Ayr Strategies Inc. (CSE: AYR.A, OTCQX: AYRWF) (“Ayr” or the “Company”), a leading vertically integrated cannabis multi-state operator, announced today the closing of its previously announced overnight marketed offering (the “Offering”) of an aggregate of 4,600,000 subordinate voting shares, restricted voting shares or limited voting shares (the “Offered Securities”) at a price of C$34.25 per share for total gross proceeds of approximately C$157,550,000, which included the exercise in full of the over-allotment option granted to the underwriters, before deducting the underwriters’ fees and estimated offering expenses.
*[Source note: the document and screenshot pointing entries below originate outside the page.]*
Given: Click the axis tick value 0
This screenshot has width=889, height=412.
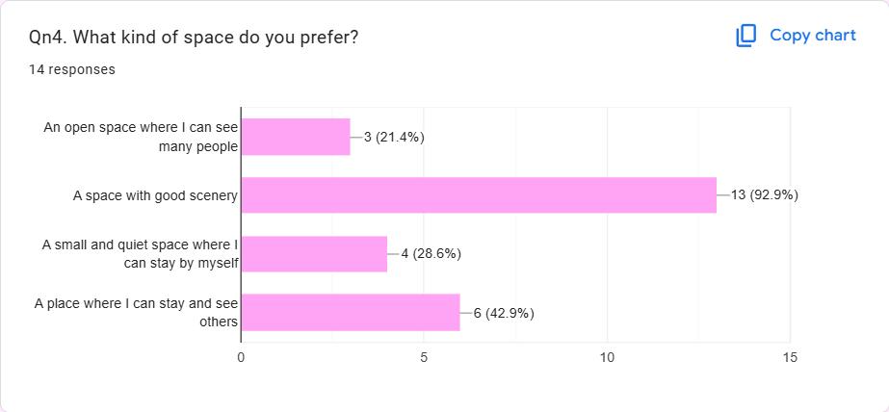Looking at the screenshot, I should [x=241, y=357].
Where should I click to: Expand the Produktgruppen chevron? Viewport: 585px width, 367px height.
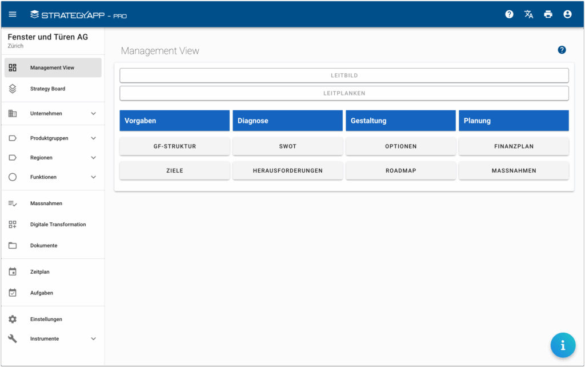(x=94, y=138)
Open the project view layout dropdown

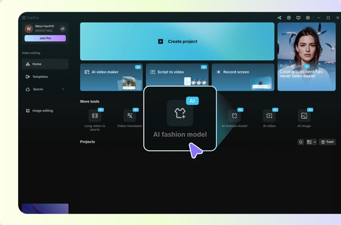311,142
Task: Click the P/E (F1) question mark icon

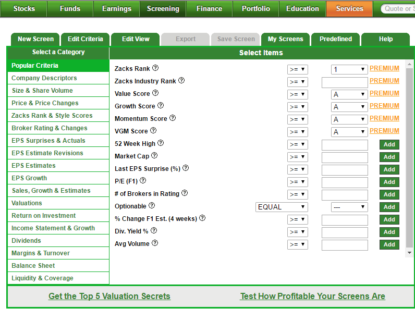Action: [x=143, y=181]
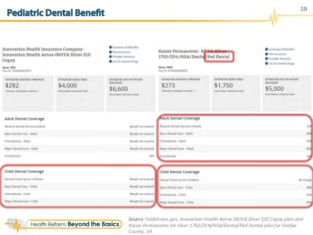Click icon beside Kaiser List of covered drugs
The height and width of the screenshot is (235, 313).
pos(266,63)
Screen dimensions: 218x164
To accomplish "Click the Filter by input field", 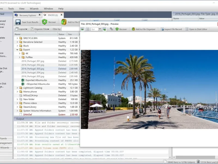I will coord(70,29).
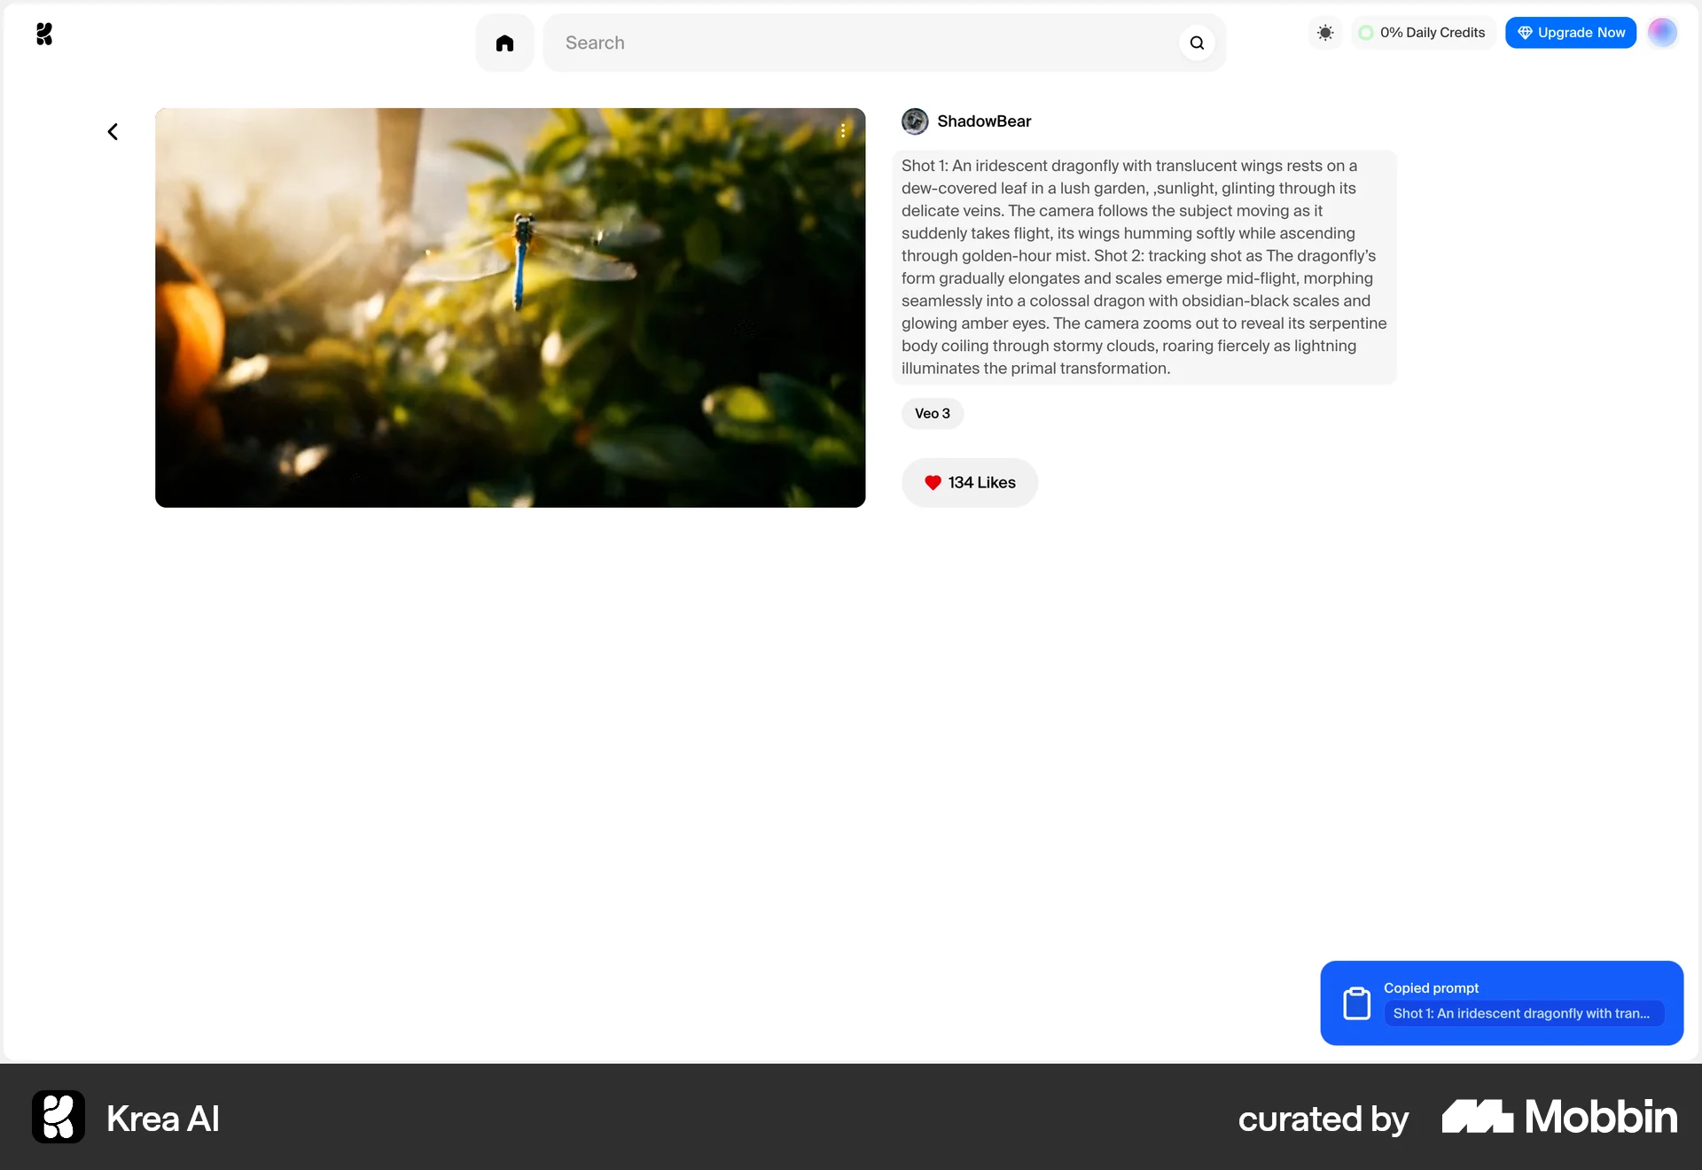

Canaccord Genuity Corp. acted as the lead underwriter for the Offering, on behalf of a syndicate of underwriters including Beacon Securities Limited, Echelon Wealth Partners, Roth Canada, ULC and PI Financial Corp.
The Offered Securities were offered in each of the Provinces of Canada, other than Québec, pursuant to a prospectus supplement to the Company’s base shelf prospectus dated December 17, 2020 (the “Prospectus”) and in the United States on a private placement basis to “qualified institutional buyers” pursuant to an exemption from the registration requirements of the United States Securities Act of 1933, as amended (the “U.S. Securities Act”).
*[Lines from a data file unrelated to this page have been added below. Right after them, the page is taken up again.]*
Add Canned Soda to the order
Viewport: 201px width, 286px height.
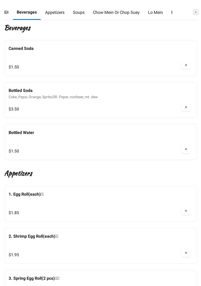click(186, 65)
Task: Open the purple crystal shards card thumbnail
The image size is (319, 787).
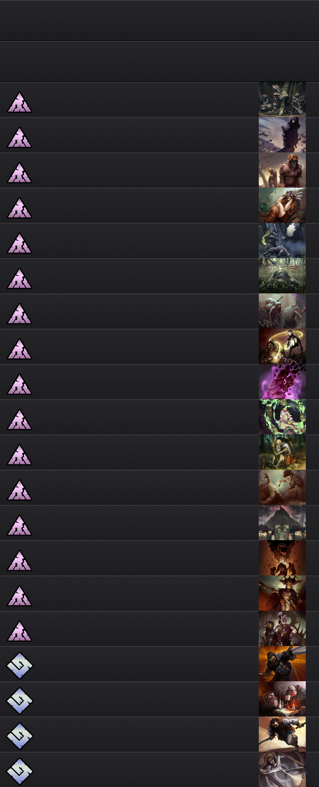Action: (x=282, y=382)
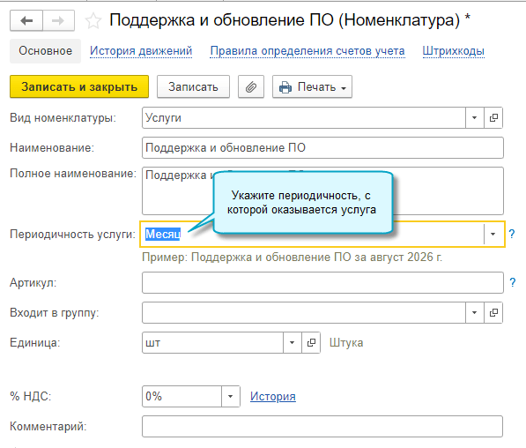Add to favorites with the star icon

[x=93, y=21]
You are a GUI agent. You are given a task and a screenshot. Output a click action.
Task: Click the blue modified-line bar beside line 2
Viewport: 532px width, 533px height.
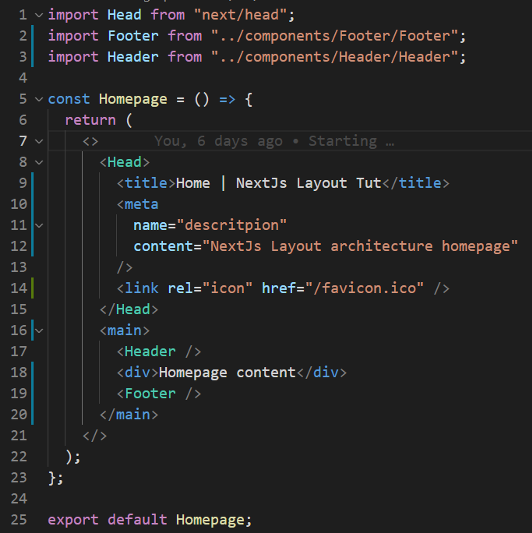click(33, 36)
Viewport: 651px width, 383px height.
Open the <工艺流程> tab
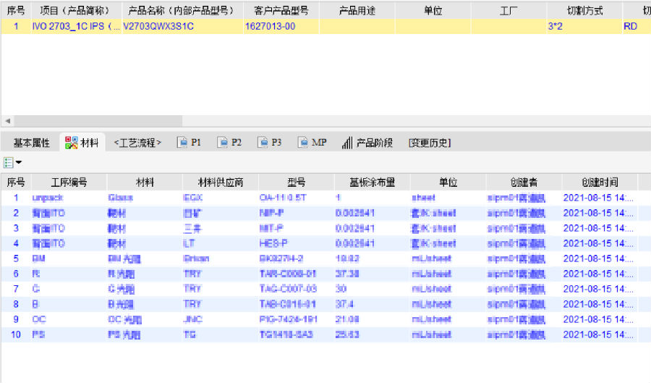[137, 143]
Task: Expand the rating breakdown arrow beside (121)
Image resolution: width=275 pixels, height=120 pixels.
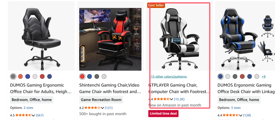Action: pos(102,108)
The Company intends to use the net proceeds of the Offering for working capital and general corporate purposes.
Copies of the Prospectus may be obtained on SEDAR at www.sedar.com and from Canaccord Genuity Corp., 161 Bay Street, Suite 3000, Toronto, ON M5J 2S1. The Prospectus contains important detailed information about the Company and the Offering. Prospective investors should read the Prospectus and the other documents the Company has filed on SEDAR at www.sedar.com before making an investment decision.
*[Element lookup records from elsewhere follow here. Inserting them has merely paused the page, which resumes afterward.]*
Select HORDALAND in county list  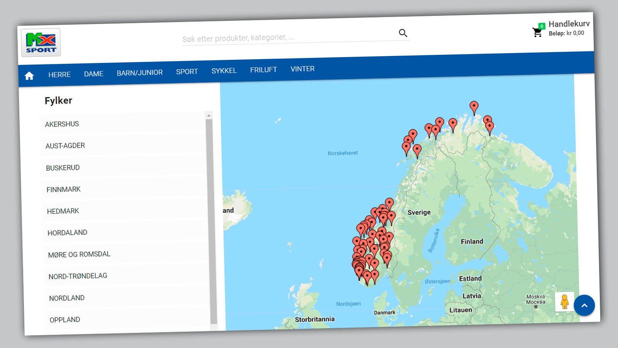(x=68, y=233)
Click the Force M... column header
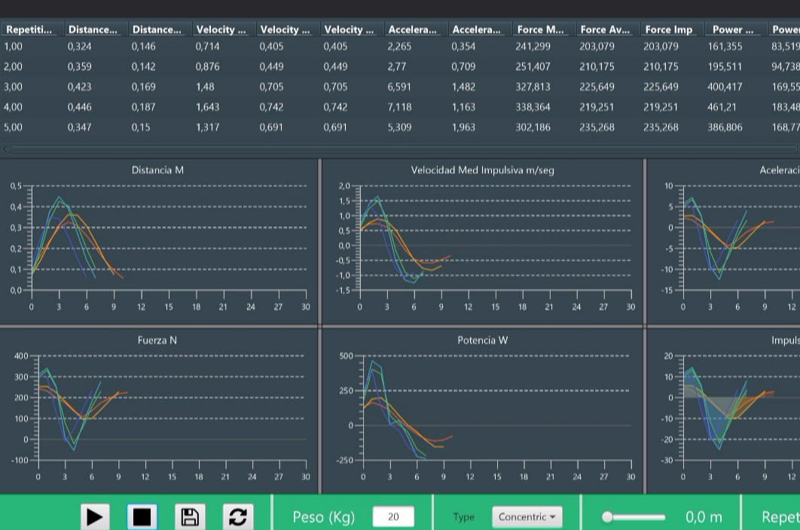Image resolution: width=800 pixels, height=530 pixels. pyautogui.click(x=540, y=29)
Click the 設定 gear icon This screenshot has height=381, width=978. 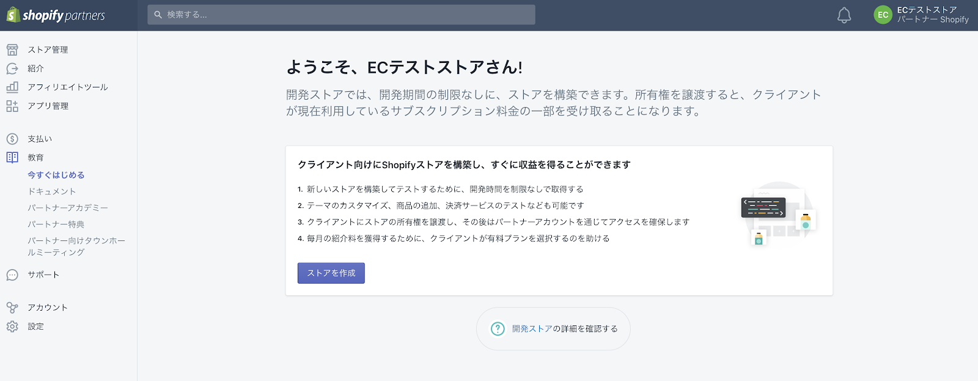click(x=12, y=327)
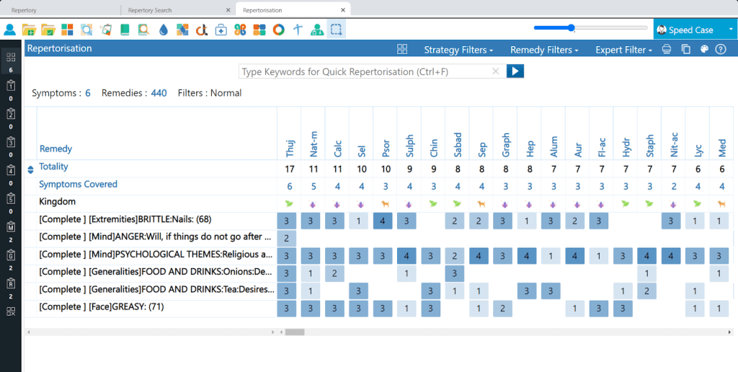
Task: Click the green book icon in toolbar
Action: (x=125, y=30)
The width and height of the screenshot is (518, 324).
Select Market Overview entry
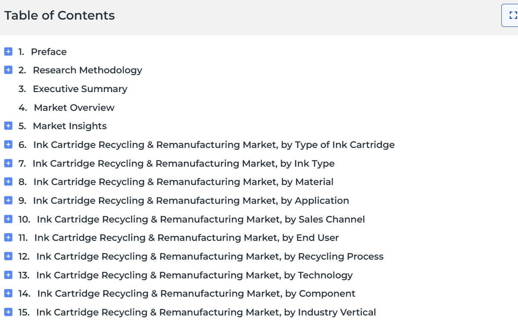[66, 107]
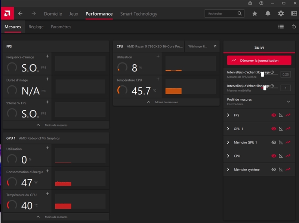
Task: Switch to the Réglage tab
Action: [36, 27]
No securities regulatory authority has either approved or disapproved of the contents of this news release. None of the subordinate voting shares, restricted voting shares or limited voting shares have not been and will not be registered under the U.S. Securities Act or any state securities laws. Accordingly, the Offered Securities may not be offered or sold within the United States unless registered under the U.S. Securities Act and applicable state securities laws or pursuant to exemptions from the registration requirements of the U.S. Securities Act and applicable state securities laws. This news release does not constitute an offer to sell or a solicitation of an offer to buy any securities of the Company in any jurisdiction in which such offer, solicitation or sale would be unlawful.